* WHAT TO WORK ON *
When the line with "The height and" comes up, set it down and every later line to the end of the data, exactly and without pictures.
STUDY MATERIAL section start
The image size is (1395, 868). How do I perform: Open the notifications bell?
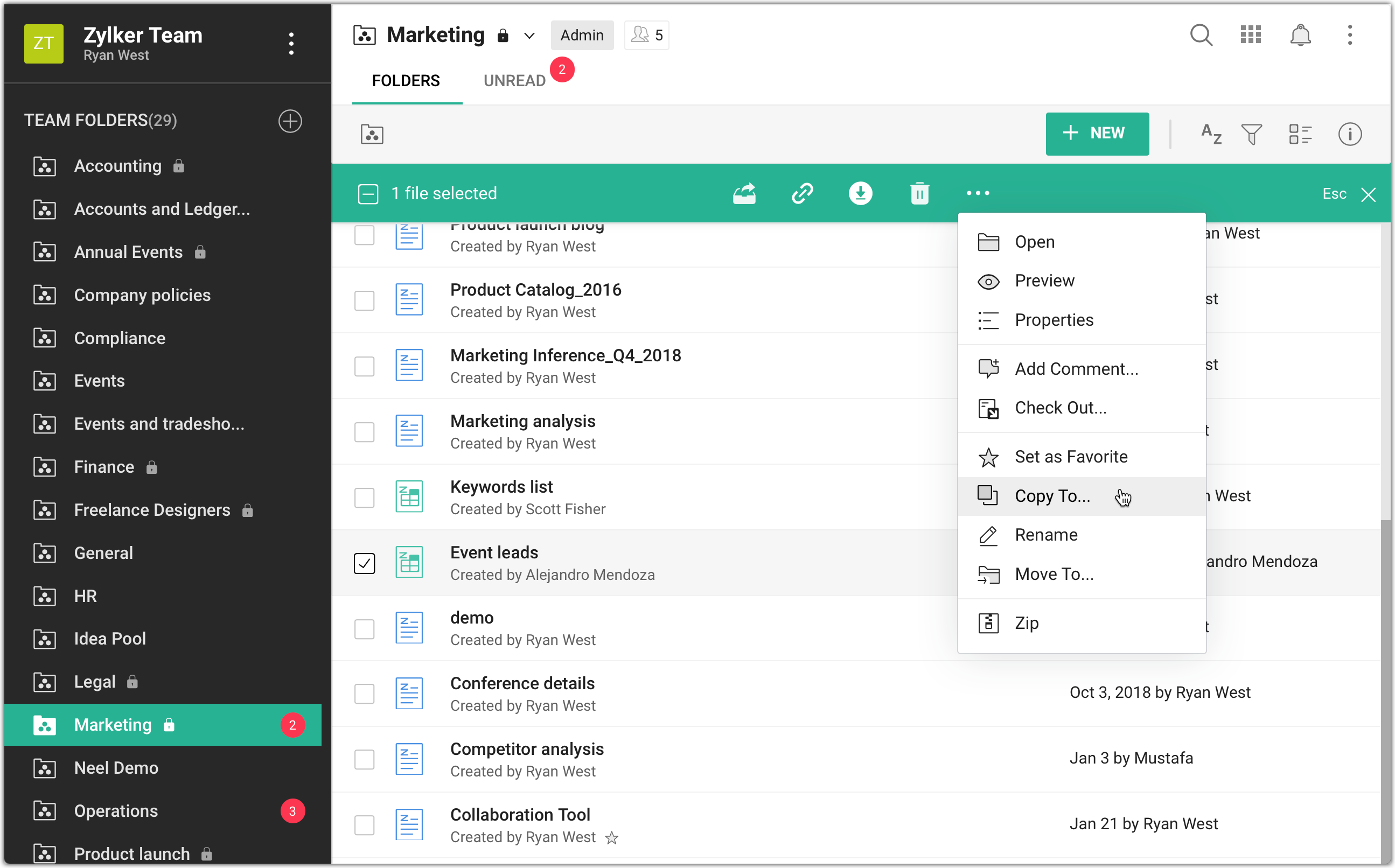[x=1300, y=35]
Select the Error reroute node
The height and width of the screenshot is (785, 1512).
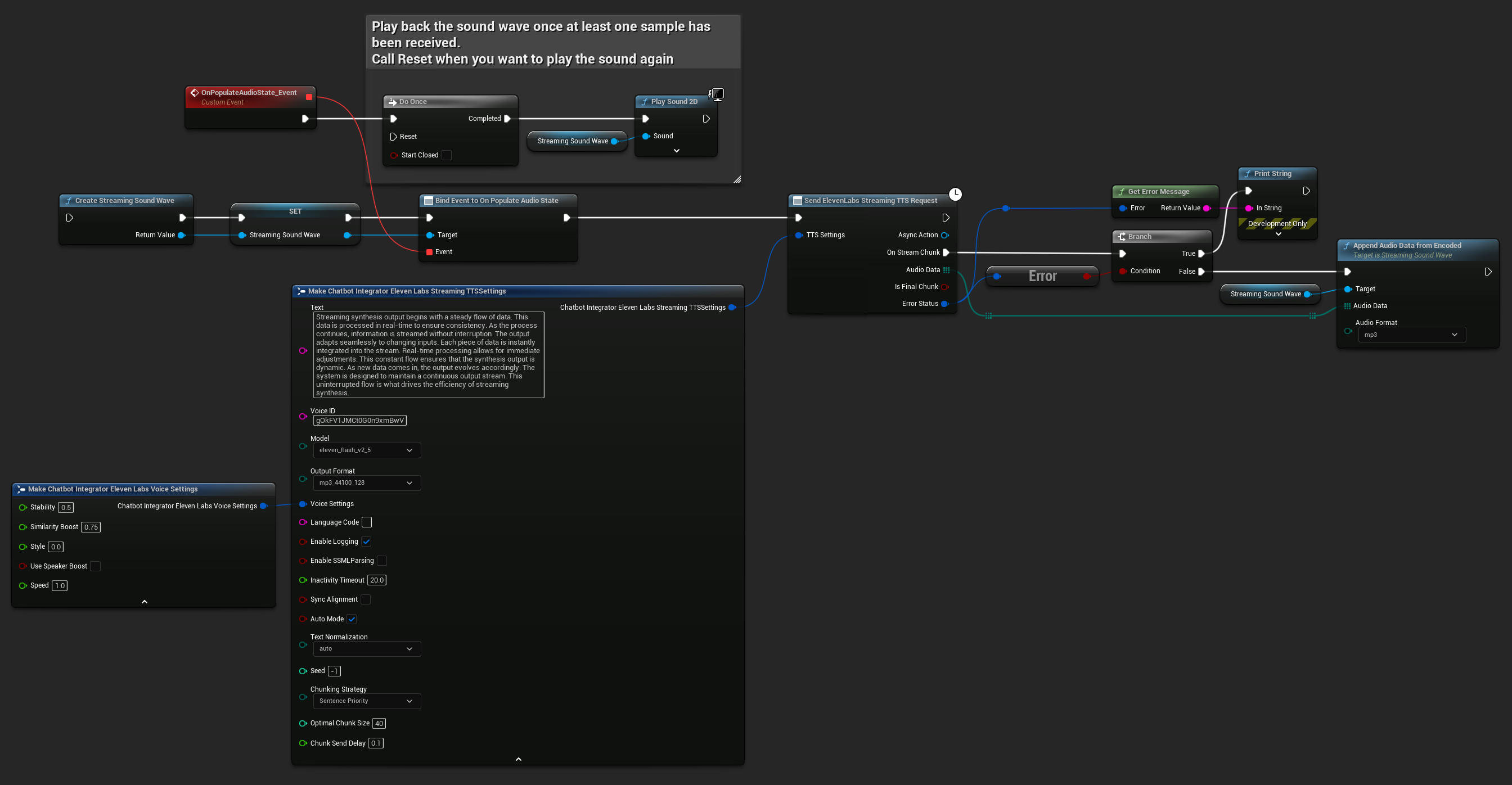1042,276
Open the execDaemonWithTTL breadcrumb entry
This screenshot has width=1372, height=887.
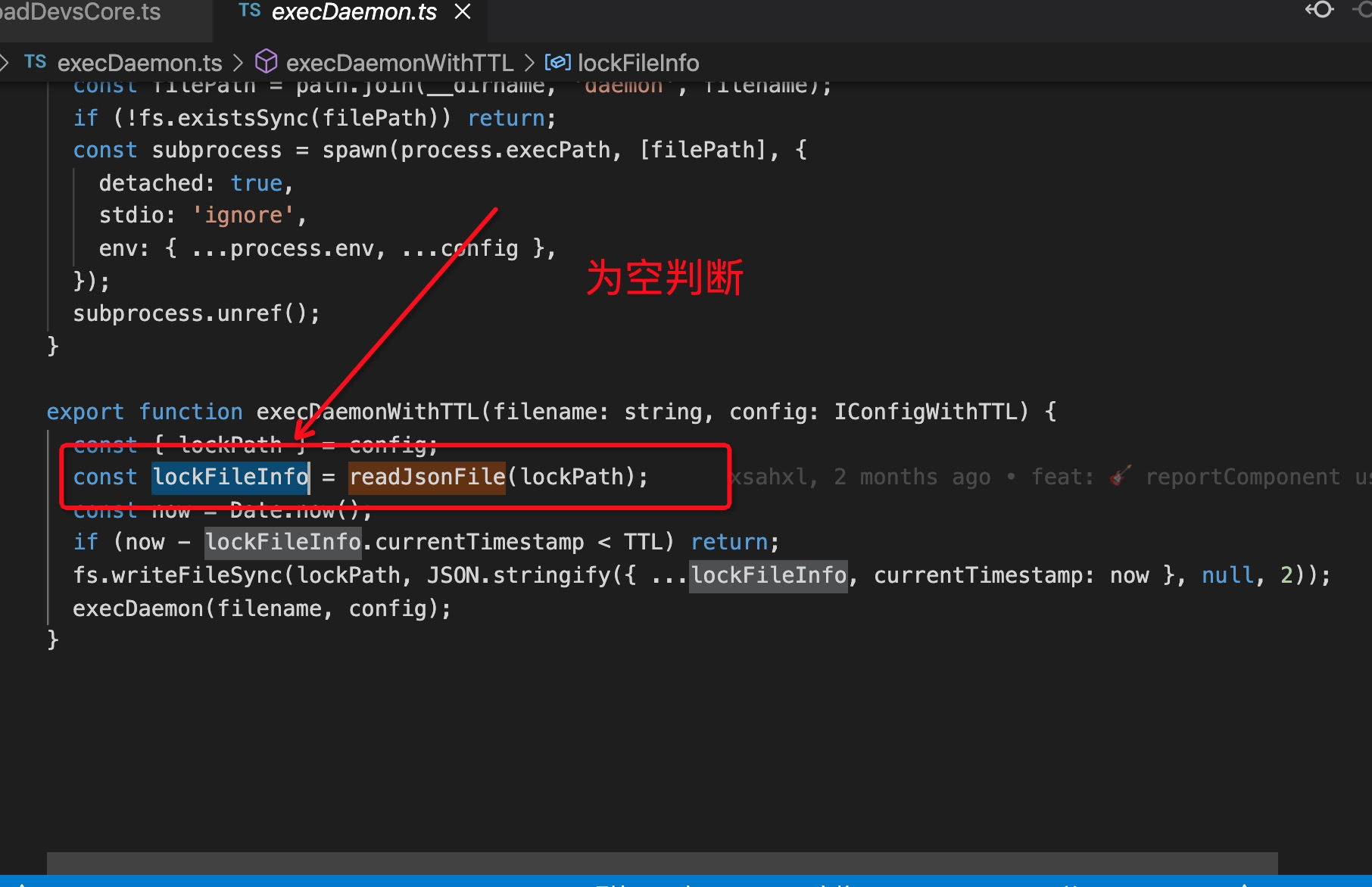click(x=400, y=62)
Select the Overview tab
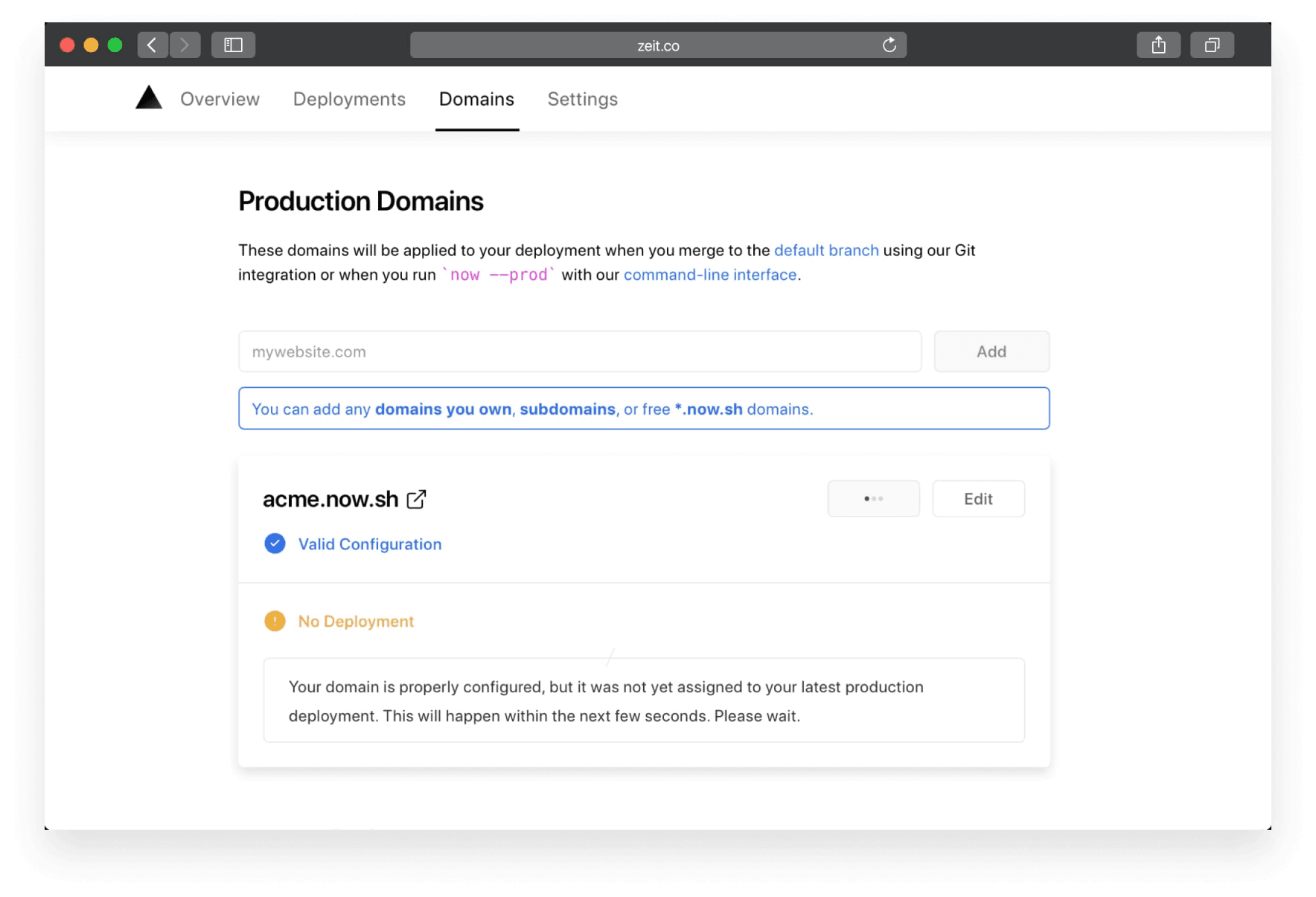1316x897 pixels. coord(220,98)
STUDY MATERIAL section end
* REPLY *
The height and width of the screenshot is (785, 1512).
1042,276
Open the execDaemonWithTTL breadcrumb entry
This screenshot has width=1372, height=887.
click(x=400, y=62)
Select the Overview tab
1316x897 pixels. coord(220,98)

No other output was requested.